▶ Exercise data:
::::

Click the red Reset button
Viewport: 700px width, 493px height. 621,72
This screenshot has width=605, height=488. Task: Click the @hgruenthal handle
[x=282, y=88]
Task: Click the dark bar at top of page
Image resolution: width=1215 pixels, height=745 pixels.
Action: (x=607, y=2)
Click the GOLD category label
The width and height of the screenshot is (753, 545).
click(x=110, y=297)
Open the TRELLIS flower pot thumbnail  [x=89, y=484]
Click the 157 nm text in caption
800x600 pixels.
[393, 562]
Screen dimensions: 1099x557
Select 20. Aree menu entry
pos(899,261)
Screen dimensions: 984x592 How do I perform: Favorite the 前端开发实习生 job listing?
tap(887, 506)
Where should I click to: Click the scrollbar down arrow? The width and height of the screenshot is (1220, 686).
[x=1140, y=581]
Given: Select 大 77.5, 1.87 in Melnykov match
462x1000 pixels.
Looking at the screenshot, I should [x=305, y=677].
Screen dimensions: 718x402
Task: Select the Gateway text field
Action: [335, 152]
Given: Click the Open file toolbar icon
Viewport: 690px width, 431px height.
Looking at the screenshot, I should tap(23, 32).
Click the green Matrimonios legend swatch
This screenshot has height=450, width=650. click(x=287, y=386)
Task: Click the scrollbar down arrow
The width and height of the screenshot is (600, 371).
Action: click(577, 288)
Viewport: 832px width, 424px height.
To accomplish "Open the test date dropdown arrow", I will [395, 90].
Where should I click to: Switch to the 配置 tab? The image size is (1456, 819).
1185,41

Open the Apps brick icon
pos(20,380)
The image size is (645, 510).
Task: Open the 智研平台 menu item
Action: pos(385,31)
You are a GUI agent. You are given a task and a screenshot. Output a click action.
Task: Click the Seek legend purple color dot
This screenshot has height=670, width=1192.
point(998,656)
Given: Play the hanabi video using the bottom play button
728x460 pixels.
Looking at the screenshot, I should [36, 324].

::::

▶ Directions for this task: Nothing but the lines from the one with "The width and height of the screenshot is (600, 371)." through the last line of the data should appear; print them exactly.

▶ Answer to this task:
The width and height of the screenshot is (600, 371).
Action: click(577, 288)
Viewport: 832px width, 424px height.
To accomplish "Open the test date dropdown arrow", I will [395, 90].
Where should I click to: Switch to the 配置 tab? The image size is (1456, 819).
1185,41

Open the Apps brick icon
pos(20,380)
The image size is (645, 510).
Task: Open the 智研平台 menu item
Action: pos(385,31)
You are a GUI agent. You are given a task and a screenshot. Output a click action.
Task: Click the Seek legend purple color dot
This screenshot has height=670, width=1192.
point(998,656)
Given: Play the hanabi video using the bottom play button
728x460 pixels.
Looking at the screenshot, I should [36, 324].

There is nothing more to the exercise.